BlackRock's Fink said the Fed's tapering was just an excuse for turmoil in some emerging markets. The real cause was "bad policy" in the countries affected.

Renault-Nissan chief Carlos Ghosn, whose company has car plants in many emerging markets, said: "You have to be ready when you invest in emerging markets for ups and downs."

In the short term, investors are braced for more downs.

"We are on the cusp of a slowdown in emerging markets," said Scott Gordon of Taconic Capital Advisors. "There is a higher proportion of developed market growth that will drive the global economy."

COMPLACENCY RISK

Yet advanced economies also have work to do to put their houses in order.

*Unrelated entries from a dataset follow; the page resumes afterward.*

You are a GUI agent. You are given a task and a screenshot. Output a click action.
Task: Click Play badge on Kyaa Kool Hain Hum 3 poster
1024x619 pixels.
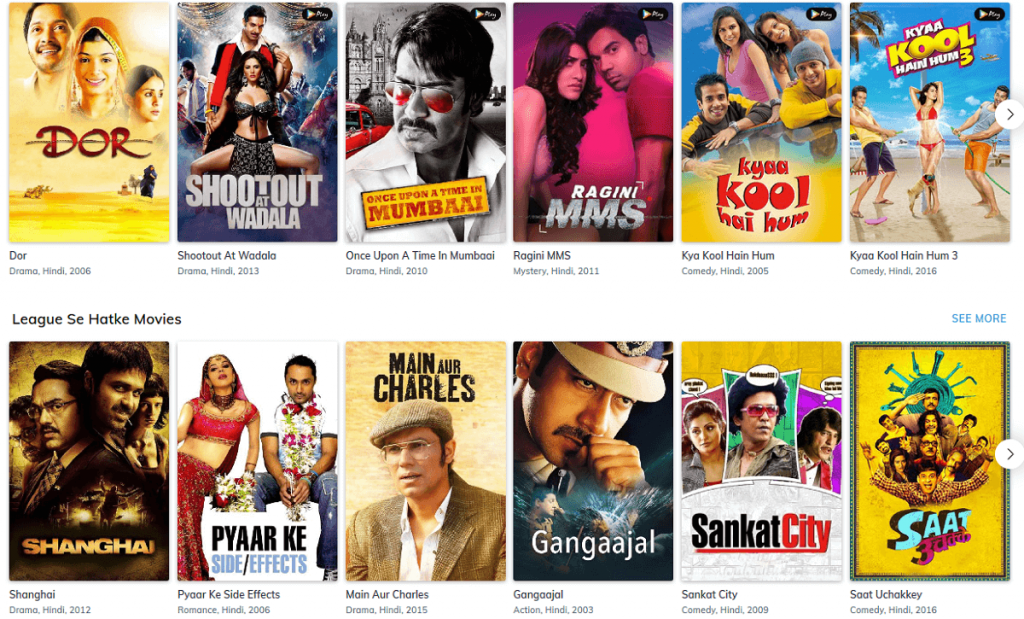pyautogui.click(x=990, y=14)

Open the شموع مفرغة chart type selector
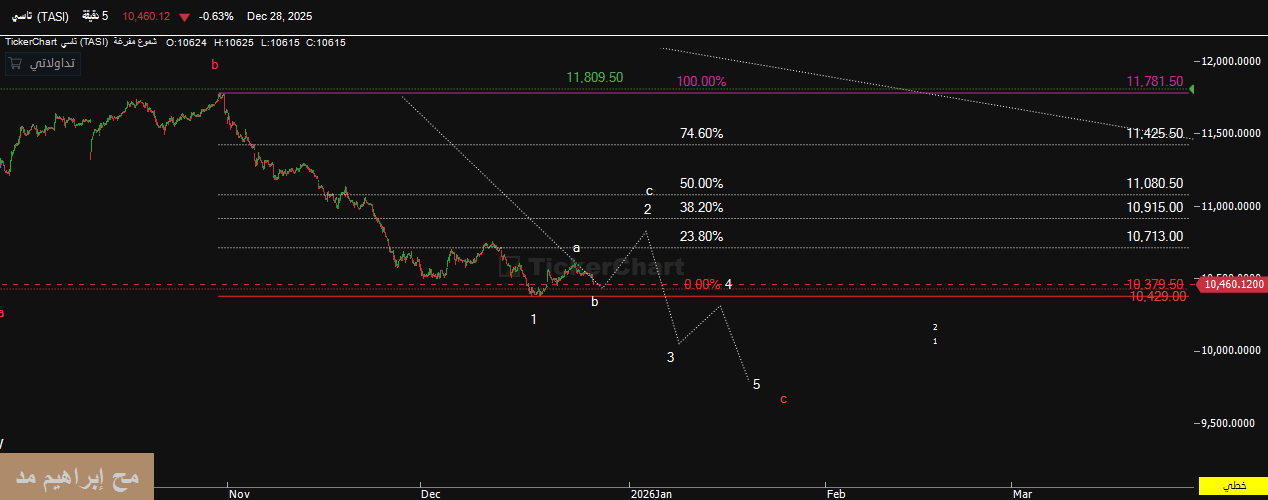138,42
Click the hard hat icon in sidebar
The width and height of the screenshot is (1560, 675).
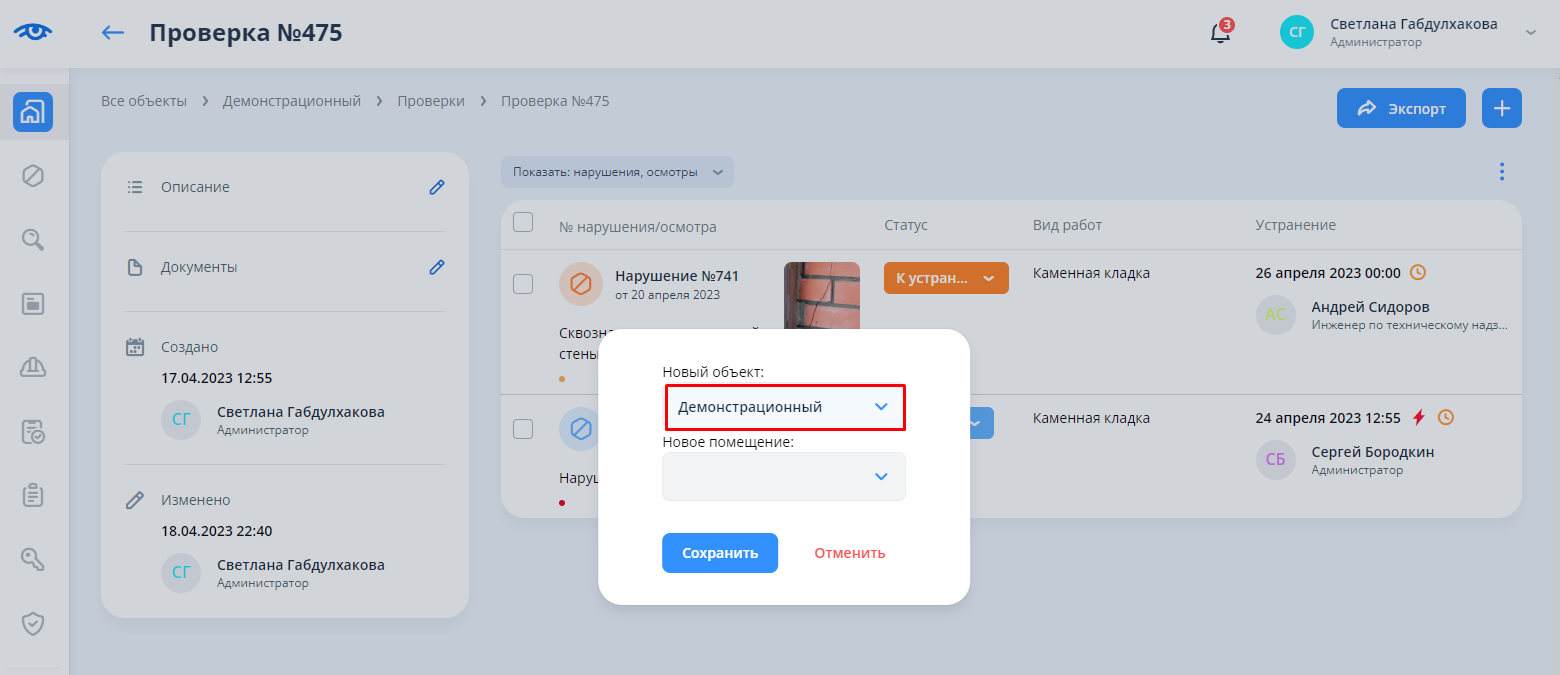tap(33, 367)
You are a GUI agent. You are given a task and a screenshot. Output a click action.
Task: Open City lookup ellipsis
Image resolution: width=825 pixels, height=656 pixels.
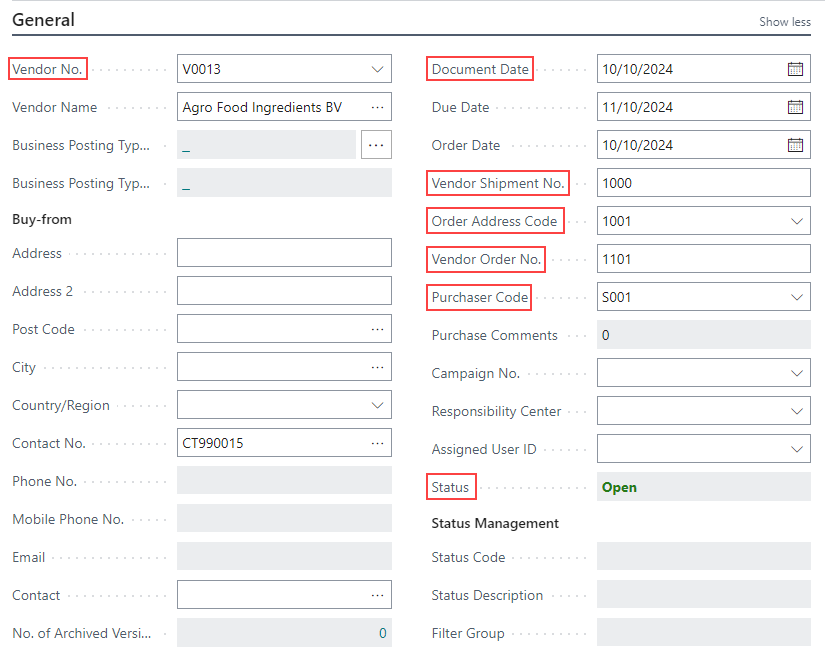377,367
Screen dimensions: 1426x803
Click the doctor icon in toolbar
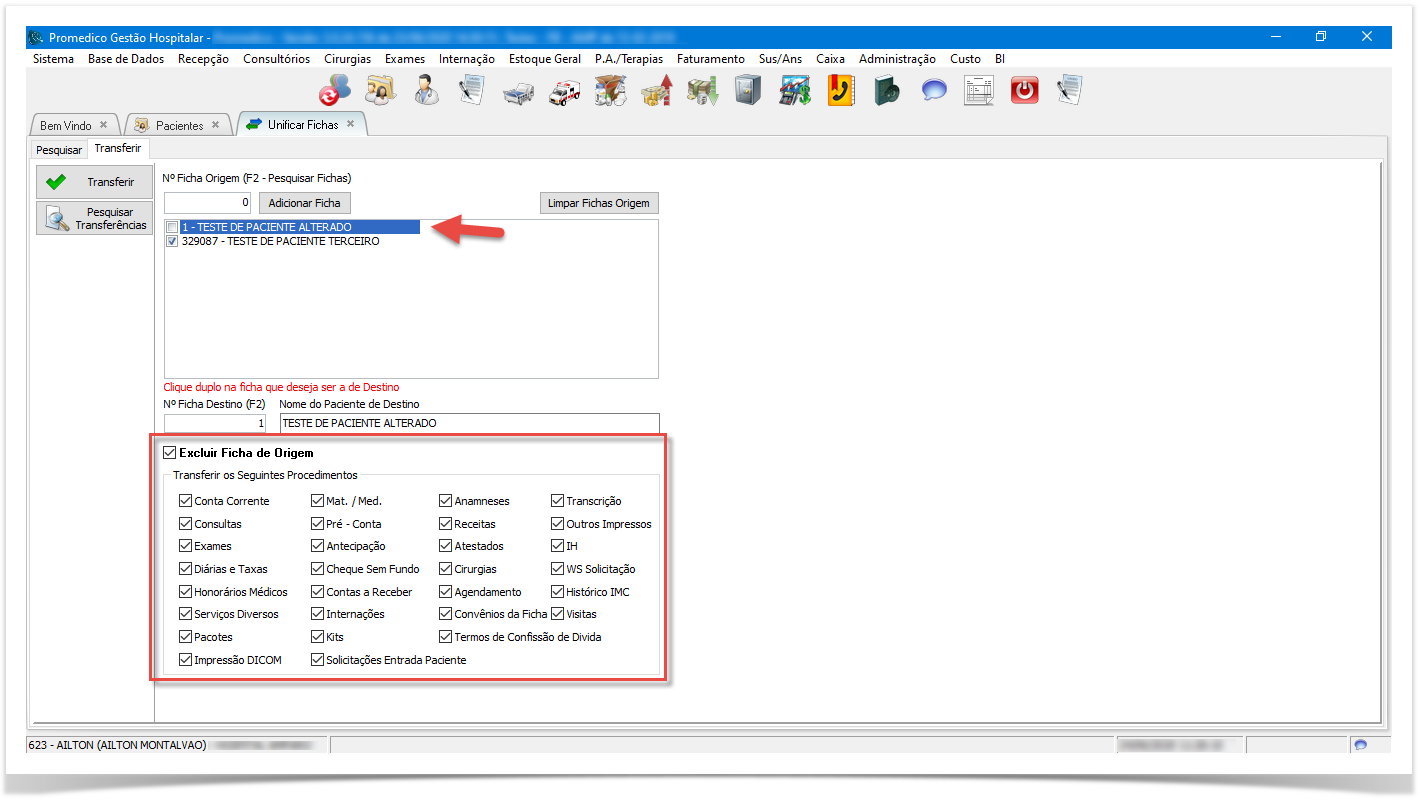[x=427, y=91]
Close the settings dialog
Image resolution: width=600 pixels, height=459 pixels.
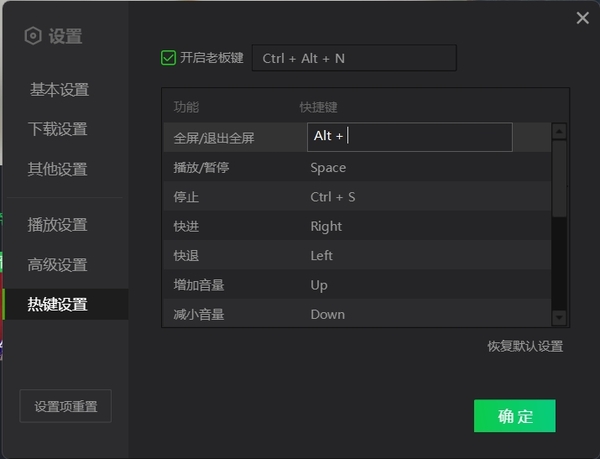(583, 18)
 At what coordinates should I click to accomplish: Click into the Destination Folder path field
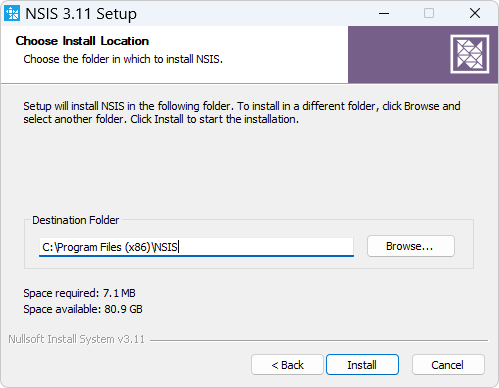click(x=196, y=247)
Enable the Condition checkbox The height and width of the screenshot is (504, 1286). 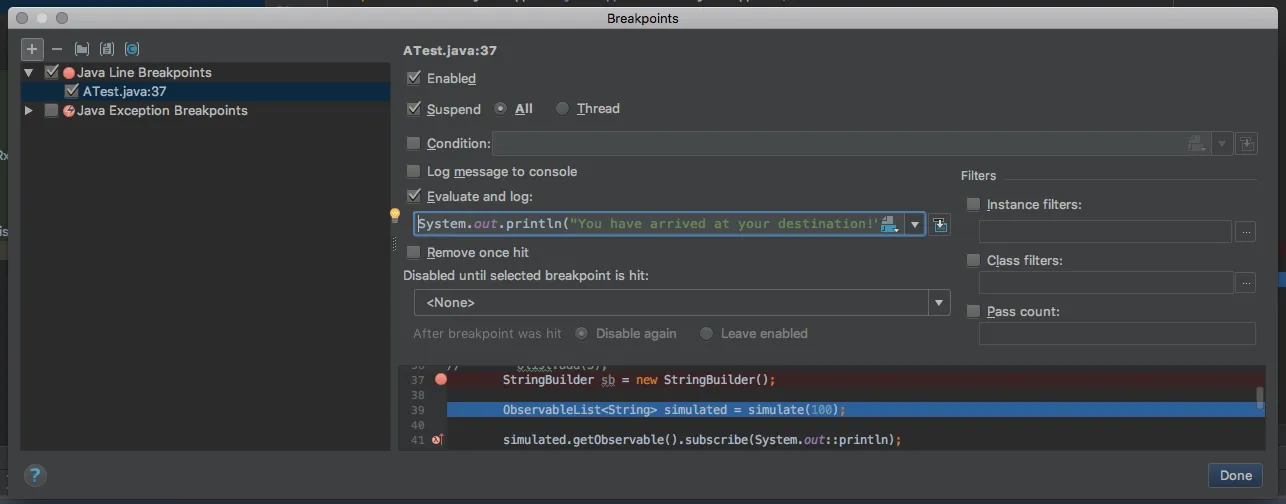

"Complacency is both the positive and the negative of Davos this year," said John Studzinski, global head of Blackstone Advisory Partners. "On the one hand, we're not looking at the break-up of the euro zone anymore and people are more relaxed.

"On the other hand, people are not paying attention to things they need to, like the education reform that is needed to resolve mismatches in the workforce, particularly in Europe and the United States."

Even as headline growth numbers improve, few citizens are feeling the recovery. A survey by consulting group Alix Partners of 6,000 adults in six European countries conducted in mid-January showed 71 percent of those questioned saw the economy staying the same or getting worse over the next year.

Christine Lagarde, managing director of the International Monetary Fund, warned policymakers of "some of the old risks that have not yet been completely fixed", added to which is the threat of deflation in Europe.

A case in point is a European Union plan to curb banks' ability to take market bets with their own money, which Germany and France have attacked, warning in a paper seen by Reuters that it could jeopardise a delicate revival.

In some cases, European policymakers cannot even agree on the problems they should be tackling.

German Finance Minister Wolfgang Schaeuble publicly disagreed with EU Economic and Monetary Affairs Commissioner Olli Rehn's view that prolonged low inflation in the euro zone would make necessary economic rebalancing harder.

Schaeuble called that view "nonsense".

Both Rehn and French Finance Minister Pierre Moscovici said the European Parliament could still "improve" a complex system for winding up failed banks agreed by the EU last month. Schaeuble said there was little scope for change without breaching EU treaties.

Joe Jimenez, chief executive of Swiss drugmaker Novartis, said the conversation at Davos had shifted from five years of angst over financial crisis to talk of economic recovery, but companies were still hesitant about the levels of investment which could drive lasting growth.

"If we had the certainty I think you would see more and more companies around the world leaning forward in terms of investment," he said.